Construction in Hobart, Tasmania. Construction in Hobart, Tasmania. Construction in Hobart, Tasmania.

What lies ahead for the Australian construction sector? Atradius ANZ managing director Mark Hoppe gives his thoughts.

While there may be an upturn in Australia’s construction performance in the medium-term, driven by higher investment and increased economic growth, it currently remains subdued, mainly due to the massive decrease in mining-related heavy industrial, rail, and port infrastructure activities after the commodity boom.

As a result, business construction contracted throughout 2015.

There is no immediate relief in sight: activity levels contracted at a faster pace in February 2016, putting them at their lowest since February last year.

Low interest rates, pent-up domestic demand, and foreign investment are likely to drive residential building spending. However, according to Ai Group head of policy Peter Burn, unless commercial construction and a pick-up in infrastructure investment can be maintained, it is unlikely that the construction industry will be a source of growth for the economy or jobs in the coming months.

Construction businesses in New South Wales may benefit from infrastructure investments, while those in Queensland and Western Australia may struggle in a subdued market. Western Australia, in particular, has seen a dramatic drop in new home constructions.

Construction insolvencies are expected to level off in 2016 but the overall numbers remain high. This can be devastating for smaller organisations that have subcontracted to now-defunct companies, and are unlikely to be paid in full.

This risk is exacerbated by the fact that debt levels have increased and margins have decreased. For smaller businesses with little ability to differentiate themselves in the market, this is bad news.

These businesses rely on price competition to acquire orders. Continuing to compete on price can force smaller players out of the market altogether. The additional risk of non-payment, or even late payment, means smaller operators face a tough competitive environment.

Payment in the construction sector can vary between 60 to 120 days, on average. This can have a significant effect on cash flow. At the same time, the number of non-payment notifications has increased, putting even more pressure on smaller operators.

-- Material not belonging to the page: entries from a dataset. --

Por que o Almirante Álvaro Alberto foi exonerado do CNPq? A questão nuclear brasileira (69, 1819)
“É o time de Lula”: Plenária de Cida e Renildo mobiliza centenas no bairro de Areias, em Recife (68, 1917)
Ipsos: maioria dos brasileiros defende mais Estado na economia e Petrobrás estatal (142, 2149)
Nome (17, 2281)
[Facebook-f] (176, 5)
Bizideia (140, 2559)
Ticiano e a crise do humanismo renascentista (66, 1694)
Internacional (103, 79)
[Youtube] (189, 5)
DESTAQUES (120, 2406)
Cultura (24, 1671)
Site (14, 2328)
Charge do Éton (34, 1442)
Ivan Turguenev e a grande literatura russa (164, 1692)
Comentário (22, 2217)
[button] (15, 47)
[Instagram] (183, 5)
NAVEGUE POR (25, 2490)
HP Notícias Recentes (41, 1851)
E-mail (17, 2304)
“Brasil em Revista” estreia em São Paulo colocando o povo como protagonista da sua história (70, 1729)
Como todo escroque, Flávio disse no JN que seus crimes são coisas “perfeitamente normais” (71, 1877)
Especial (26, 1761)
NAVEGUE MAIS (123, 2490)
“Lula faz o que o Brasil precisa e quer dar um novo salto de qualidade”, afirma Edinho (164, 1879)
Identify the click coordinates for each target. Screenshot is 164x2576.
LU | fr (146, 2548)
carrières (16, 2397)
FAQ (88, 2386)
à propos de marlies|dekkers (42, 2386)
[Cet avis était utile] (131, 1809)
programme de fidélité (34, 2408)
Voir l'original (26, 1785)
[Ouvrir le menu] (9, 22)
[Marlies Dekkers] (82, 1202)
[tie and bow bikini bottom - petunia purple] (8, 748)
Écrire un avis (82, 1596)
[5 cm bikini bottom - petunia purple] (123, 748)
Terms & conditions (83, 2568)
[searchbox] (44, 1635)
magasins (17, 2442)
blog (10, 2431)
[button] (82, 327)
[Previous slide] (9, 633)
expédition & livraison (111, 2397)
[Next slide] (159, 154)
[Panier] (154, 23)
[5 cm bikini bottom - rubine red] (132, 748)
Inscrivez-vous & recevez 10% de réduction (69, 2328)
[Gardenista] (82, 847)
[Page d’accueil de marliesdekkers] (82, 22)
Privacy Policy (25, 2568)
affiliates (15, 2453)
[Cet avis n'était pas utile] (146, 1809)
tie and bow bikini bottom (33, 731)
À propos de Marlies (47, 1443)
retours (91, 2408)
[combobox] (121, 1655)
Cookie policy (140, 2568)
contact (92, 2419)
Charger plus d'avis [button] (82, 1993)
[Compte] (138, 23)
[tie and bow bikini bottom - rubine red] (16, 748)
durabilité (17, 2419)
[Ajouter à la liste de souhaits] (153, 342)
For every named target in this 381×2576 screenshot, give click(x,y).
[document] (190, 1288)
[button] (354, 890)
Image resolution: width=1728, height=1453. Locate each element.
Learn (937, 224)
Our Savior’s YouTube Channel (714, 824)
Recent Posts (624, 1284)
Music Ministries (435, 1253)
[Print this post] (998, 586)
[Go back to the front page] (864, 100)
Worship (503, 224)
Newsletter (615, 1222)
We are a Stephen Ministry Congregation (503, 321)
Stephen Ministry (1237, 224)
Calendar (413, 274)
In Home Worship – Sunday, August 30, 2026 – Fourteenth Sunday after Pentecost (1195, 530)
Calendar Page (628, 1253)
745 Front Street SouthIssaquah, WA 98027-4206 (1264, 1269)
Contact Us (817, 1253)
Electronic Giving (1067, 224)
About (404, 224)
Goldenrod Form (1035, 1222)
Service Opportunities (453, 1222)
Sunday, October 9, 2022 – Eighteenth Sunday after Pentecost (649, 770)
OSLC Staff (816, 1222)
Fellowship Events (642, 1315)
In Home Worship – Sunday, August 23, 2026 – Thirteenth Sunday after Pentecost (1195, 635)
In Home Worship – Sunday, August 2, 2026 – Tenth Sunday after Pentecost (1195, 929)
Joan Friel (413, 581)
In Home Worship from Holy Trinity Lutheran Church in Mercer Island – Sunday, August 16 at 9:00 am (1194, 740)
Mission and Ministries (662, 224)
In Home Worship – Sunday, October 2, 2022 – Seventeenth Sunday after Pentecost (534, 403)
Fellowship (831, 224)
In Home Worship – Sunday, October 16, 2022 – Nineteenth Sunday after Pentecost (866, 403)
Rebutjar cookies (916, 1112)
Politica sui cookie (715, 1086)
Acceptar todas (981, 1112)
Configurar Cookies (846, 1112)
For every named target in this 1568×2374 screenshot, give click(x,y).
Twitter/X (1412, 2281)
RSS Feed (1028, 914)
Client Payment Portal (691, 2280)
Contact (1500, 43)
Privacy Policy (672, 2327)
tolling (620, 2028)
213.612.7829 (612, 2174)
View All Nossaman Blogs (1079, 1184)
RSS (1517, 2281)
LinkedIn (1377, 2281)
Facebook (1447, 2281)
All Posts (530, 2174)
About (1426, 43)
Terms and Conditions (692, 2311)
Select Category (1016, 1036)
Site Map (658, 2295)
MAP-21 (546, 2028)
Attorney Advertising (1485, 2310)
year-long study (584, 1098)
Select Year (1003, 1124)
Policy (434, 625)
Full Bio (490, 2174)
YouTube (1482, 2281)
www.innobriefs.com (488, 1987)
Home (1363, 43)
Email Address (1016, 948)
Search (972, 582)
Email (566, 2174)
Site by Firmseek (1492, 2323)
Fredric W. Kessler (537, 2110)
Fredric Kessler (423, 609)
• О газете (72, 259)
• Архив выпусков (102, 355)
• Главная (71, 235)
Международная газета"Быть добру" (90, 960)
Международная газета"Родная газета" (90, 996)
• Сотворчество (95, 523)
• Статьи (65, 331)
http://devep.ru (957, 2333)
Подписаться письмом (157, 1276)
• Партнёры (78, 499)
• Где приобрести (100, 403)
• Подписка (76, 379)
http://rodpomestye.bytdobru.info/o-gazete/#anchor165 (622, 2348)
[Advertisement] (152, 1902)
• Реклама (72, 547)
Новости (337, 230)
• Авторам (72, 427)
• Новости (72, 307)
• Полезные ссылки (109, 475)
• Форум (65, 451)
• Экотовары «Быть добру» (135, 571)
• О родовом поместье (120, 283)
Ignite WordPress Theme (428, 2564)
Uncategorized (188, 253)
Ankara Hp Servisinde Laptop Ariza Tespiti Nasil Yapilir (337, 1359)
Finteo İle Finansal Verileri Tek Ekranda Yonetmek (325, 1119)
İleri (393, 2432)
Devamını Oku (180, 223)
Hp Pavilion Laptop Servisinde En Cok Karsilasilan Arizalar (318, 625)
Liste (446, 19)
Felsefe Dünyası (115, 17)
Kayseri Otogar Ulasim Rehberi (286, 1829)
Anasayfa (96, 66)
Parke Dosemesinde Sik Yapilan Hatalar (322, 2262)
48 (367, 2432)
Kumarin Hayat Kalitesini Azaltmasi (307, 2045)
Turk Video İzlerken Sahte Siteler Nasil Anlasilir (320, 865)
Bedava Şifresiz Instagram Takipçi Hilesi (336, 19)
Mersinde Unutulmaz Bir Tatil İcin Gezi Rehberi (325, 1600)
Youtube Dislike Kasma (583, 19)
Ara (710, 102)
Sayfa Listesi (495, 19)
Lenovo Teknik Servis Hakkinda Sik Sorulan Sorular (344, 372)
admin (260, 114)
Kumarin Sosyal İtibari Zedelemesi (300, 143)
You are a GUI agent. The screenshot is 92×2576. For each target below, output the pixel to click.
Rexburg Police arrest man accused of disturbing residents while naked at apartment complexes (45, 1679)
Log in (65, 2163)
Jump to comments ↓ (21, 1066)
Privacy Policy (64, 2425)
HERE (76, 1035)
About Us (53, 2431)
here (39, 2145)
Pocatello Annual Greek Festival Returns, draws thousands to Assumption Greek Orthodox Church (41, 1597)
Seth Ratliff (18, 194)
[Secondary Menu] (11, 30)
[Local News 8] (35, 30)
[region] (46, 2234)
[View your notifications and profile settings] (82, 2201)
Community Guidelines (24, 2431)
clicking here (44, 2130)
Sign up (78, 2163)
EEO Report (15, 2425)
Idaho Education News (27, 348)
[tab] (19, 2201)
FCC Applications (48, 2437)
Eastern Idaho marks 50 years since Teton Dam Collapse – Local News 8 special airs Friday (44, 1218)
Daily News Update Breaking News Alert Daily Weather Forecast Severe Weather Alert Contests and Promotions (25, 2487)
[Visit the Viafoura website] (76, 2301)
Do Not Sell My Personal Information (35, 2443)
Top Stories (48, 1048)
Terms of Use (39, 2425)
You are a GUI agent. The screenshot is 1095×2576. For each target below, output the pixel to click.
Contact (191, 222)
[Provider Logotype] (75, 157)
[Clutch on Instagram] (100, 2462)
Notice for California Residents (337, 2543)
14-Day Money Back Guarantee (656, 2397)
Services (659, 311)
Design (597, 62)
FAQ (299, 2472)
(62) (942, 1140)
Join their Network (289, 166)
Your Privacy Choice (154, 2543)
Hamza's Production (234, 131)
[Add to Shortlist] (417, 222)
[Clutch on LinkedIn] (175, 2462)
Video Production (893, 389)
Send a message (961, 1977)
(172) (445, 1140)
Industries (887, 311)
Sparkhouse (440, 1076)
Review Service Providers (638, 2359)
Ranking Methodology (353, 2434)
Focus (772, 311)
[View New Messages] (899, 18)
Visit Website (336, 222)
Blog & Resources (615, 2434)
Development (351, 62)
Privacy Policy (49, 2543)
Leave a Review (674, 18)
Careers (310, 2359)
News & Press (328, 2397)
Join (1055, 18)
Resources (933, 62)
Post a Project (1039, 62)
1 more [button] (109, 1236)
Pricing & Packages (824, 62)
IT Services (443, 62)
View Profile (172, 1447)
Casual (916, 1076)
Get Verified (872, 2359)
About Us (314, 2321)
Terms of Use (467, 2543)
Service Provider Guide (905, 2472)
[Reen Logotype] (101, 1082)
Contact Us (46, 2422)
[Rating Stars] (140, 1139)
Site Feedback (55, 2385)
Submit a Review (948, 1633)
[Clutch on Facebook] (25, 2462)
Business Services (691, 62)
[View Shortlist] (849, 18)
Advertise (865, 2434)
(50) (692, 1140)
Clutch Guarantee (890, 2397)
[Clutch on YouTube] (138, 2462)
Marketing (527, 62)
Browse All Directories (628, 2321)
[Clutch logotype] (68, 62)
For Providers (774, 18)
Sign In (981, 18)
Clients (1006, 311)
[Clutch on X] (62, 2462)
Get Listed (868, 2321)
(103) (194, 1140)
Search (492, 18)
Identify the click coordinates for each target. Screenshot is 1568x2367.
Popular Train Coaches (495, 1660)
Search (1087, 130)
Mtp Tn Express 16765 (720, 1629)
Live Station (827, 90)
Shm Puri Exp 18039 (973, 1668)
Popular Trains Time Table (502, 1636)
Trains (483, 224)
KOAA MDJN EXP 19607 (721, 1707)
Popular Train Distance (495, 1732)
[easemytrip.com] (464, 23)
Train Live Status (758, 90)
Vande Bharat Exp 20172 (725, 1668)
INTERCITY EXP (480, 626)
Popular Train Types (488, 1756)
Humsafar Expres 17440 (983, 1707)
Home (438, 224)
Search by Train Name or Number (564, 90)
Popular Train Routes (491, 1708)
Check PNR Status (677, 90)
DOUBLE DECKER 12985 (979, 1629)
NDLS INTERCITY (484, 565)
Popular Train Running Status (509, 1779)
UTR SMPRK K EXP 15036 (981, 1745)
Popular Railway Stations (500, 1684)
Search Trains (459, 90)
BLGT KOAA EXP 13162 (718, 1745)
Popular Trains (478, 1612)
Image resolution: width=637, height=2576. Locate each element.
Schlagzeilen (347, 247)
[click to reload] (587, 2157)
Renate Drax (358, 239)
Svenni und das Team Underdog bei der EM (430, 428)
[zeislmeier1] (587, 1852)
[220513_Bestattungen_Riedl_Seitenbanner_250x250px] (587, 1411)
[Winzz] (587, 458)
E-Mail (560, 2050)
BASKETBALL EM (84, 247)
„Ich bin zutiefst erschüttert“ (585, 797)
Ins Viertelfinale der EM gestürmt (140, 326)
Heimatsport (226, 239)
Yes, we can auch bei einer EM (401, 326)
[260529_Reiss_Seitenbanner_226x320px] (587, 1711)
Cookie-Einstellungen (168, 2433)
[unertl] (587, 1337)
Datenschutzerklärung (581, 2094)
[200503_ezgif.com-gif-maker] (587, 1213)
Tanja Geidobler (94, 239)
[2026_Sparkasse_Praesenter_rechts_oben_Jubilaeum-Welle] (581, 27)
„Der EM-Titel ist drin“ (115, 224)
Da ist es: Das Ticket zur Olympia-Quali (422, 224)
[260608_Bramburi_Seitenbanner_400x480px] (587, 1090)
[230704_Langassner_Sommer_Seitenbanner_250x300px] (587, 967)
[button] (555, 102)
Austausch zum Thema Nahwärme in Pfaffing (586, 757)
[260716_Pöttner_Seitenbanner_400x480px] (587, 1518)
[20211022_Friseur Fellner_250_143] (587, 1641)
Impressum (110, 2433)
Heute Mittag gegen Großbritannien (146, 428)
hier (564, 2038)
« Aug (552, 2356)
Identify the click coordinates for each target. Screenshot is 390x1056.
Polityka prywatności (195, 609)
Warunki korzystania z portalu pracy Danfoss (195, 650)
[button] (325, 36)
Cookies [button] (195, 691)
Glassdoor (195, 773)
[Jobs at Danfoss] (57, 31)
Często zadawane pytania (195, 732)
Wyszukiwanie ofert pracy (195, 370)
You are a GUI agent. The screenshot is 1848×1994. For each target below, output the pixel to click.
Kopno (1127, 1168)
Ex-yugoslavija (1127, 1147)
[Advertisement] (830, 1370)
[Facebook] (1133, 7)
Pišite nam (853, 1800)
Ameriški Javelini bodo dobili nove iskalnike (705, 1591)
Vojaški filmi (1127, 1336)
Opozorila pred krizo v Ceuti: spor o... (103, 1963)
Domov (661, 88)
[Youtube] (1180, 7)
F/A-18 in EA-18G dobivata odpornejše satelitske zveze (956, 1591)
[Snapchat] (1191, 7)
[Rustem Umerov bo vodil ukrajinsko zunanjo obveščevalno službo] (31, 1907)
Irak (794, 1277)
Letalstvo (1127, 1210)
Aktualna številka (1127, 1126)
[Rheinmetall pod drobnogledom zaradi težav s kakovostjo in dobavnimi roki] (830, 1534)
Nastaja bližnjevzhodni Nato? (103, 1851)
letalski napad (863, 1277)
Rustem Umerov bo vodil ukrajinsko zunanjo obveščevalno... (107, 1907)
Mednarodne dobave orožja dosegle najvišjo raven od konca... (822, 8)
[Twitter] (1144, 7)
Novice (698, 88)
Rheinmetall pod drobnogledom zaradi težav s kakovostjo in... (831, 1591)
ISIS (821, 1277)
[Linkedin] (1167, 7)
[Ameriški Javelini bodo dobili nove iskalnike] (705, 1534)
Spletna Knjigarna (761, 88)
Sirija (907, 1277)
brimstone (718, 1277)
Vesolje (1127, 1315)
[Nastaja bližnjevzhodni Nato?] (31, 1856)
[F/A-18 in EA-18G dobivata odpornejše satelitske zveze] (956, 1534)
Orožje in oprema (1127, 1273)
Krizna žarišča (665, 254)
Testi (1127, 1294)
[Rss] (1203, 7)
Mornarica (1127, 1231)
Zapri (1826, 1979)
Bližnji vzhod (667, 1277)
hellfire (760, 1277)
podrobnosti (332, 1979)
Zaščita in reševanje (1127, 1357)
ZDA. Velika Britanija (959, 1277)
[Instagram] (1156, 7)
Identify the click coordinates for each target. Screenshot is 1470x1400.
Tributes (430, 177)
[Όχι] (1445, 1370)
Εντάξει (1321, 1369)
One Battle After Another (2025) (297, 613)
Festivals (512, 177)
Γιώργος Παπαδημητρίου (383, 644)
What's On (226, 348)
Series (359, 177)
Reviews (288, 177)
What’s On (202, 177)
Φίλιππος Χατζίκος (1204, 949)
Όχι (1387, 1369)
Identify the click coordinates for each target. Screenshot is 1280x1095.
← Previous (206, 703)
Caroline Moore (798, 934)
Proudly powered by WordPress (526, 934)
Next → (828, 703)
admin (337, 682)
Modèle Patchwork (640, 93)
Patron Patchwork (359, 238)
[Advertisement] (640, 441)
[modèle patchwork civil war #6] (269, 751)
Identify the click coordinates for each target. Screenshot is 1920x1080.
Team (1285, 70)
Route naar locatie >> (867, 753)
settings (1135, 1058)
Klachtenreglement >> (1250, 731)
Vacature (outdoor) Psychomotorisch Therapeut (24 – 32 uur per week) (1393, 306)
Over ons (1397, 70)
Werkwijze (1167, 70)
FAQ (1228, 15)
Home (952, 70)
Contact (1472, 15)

Construction sector operators, therefore, should take steps to protect themselves from these volatile and unpredictable market conditions.

While most organisations in the sector automatically take care of insuring workers, tools, equipment, and workplaces, relatively few consider trade credit insurance.

Trade credit insurance protects organisations against non-payment by customers or contractors. It is particularly valuable in industries like construction, which require significant outlay to complete jobs, creating a high level of risk for the organisation.

It also provides crucial information regarding the solvency and reliability of potential business partners. This can give even smaller companies the confidence to trade more freely, potentially developing more lucrative arrangements with customers.